DP flowmeters rely on a constriction placed in the flow line that creates reduced pressure in the line after the constriction. They also require a means to detect the difference in upstream vs. downstream pressure in the flow line. While this can be done with a manometer, today’s DP flowmeters use differential pressure transmitters that sense the difference in pressure, and then use this value to compute flowrate. 

Theory of differential pressure measurement

The theory behind DP flowmeters is that energy is conserved when flow passes across or through a constriction in the pipe. A more exact statement of this theory is known as Bernoulli’s principle, which states that the sum of the fluid’s static energy, kinetic energy, and potential energy is conserved across a constriction in the pipe. One form of Bernoulli’s principle for incompressible fluids is as follows:

V2/2g + z + P/ρg = constant

V is the velocity of the fluid, g is the acceleration constant, P is pressure, ρ is density, and z is the elevation head of the fluid.

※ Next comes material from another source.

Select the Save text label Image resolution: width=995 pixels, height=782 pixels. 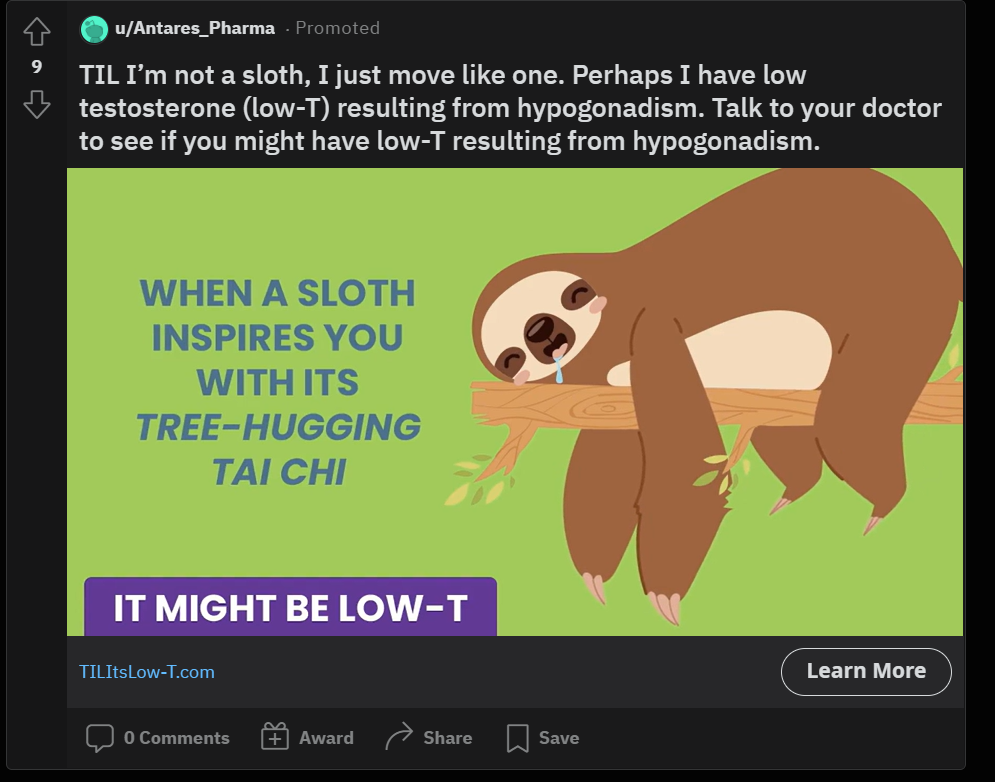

The equation of continuity formulates a relation between fluid flowrate and velocity for fluids that are incompressible. It can be formulated as follows:

Q = A1 x v1 = A2 x v2

Q is volumetric flowrate. The product of A1, the amount of an incompressible fluid that crosses the area at point 1 over some set amount of time, times v1, the velocity at point 1, equals the product of A2, the amount of fluid that crosses the area at point 2 over the same set amount of time, times v2, the velocity at point 2.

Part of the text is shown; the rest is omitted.